Сцена эта могла бы быть весьма забавной, если бы за ней не последовали все те ужасы, какие может испытать город, отданный на разграбление. Весьма удивительно читать строки, вышедшие из-под пера Изабеллы д’Эсте, о том, что возвращение Медичи «будет значительно лучше воспринято всеми потому, что оно счастливо обошлось без кровопролития». Неведение великодушной женщины!

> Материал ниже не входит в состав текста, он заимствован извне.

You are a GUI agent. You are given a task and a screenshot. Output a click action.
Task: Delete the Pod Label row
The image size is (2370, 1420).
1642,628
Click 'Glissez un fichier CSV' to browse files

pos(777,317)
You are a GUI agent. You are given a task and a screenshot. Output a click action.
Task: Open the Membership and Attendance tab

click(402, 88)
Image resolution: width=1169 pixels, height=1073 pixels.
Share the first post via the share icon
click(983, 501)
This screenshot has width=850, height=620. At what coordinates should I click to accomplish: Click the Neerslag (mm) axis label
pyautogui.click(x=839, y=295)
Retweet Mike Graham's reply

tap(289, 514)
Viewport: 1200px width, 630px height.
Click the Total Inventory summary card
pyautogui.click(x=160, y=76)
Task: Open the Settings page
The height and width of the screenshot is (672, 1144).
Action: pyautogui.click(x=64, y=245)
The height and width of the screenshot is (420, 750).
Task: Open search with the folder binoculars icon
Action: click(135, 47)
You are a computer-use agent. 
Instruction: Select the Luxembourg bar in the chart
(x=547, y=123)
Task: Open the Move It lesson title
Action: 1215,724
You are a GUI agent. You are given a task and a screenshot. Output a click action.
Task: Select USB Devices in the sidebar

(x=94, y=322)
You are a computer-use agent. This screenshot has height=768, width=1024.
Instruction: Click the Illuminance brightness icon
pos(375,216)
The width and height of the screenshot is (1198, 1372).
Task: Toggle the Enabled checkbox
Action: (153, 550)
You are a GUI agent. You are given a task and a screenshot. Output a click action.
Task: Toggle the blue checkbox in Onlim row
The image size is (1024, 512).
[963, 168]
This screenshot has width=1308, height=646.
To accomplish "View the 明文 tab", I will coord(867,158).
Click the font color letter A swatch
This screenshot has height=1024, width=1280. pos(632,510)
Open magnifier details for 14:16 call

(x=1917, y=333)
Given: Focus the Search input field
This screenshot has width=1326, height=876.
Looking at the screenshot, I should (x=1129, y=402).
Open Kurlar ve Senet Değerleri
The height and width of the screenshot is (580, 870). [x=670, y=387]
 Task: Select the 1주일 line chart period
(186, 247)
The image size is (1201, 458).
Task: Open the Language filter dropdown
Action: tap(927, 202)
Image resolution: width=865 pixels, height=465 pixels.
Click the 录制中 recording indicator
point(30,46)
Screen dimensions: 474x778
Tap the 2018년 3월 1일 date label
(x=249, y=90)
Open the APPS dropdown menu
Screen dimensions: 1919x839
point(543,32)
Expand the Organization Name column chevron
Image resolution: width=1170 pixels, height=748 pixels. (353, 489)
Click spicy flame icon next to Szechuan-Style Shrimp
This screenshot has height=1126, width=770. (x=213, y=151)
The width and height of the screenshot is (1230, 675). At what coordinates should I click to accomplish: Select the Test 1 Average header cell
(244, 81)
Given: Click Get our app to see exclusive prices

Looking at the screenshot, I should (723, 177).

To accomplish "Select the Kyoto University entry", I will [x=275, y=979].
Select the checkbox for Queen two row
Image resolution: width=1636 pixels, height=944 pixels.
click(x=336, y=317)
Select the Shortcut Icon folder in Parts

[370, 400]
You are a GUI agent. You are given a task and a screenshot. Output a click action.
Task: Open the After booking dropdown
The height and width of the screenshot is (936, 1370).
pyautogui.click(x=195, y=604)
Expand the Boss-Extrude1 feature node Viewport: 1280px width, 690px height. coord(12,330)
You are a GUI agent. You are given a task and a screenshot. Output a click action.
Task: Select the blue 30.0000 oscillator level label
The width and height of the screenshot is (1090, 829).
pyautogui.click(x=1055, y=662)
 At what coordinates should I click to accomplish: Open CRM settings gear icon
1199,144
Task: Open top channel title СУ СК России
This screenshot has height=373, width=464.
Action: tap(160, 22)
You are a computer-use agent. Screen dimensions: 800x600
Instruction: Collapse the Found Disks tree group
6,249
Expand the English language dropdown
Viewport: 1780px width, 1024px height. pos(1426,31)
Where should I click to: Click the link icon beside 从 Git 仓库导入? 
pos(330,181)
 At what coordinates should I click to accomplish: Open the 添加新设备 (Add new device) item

Тысячи мужчин, женщин, детей, ограбленных, замученных, изнасилованных[72], заплатили в Прато за «трусость и неопытность» людей, рекрутированных будущим автором трактата «О военном искусстве»! Никто не подготовил этих крестьян и ремесленников, которые гордо маршировали по Флоренции, к встрече с мусульманами испанской армии, известными своей жестокостью, равной только жестокости албанских наемников императора, наводивших ужас на Феррару.
Флоренция обезумела от страха и жила в ожидании худшего. Пустели дома, закрывались лавки, женщины осаждали монастыри, надеясь обрести там убежище, хотя во время взятия Прато, даже несмотря на усилия кардинала Медичи и его брата, пытавшихся защитить обители, те были осквернены. Только Содерини сохранял каменное спокойствие. Он считал, что твердо держит в руках руль и сможет провести государственный корабль через бурю: он начнет переговоры — а как он может иначе поступить? — но останется непреклонным в вопросе о возвращении Медичи.
Аристократическая оппозиция, бывшая прежде яростным противником Медичи, присоединяется к тем, кто, опасаясь падения Республики, стремится убедить гонфалоньера согласиться с их возвращением. В конце концов, говорят они, Медичи уже не те, что раньше. Пора прекратить делать из них пугало. Речь идет не о смене правительства, а о возвращении граждан Республики, мужественных людей, которые за столько лет ни разу не оскорбили ни одного флорентийца «ни публично, ни с глазу на глаз» и которые оказали множество услуг своим соотечественникам. Щедрость Медичи и в самом деле столь ярко контрастировала со скупостью кардинала Содерини, что обеспечила им уважение; порог их римского дворца переступали без колебаний, «словно, — напишет Гвиччардини, — это было не жилище бунтовщиков, но резиденция флорентийского посла».
Другие ворчали, что упрямство одного человека подвергает опасности весь народ. Возмущение нарастало, опасались государственного переворота. Гонфалоньер же уверовал, что своей прекрасной речью сумел разжечь республиканский огонь и объединить вокруг себя флорентийцев, что испанская армия отступит перед ними, не дожидаясь, чтобы ее разрубила на куски доблестная милиция Макиавелли. Но он ошибался.
Три посланца, среди которых был и Никколо Валори, выехали из Флоренции в ночь на 30 августа, чтобы вести переговоры с Кардоной. В лагере вице-короля согласились на компромисс, потому что, выдвигая ультиматум «Медичи или война!», Кардона попросту блефовал. Ведь падение Прато вовсе не означало падения Флоренции. Найден был изящный вариант выхода из тупика: Джулиано Медичи женится на племяннице Содерини.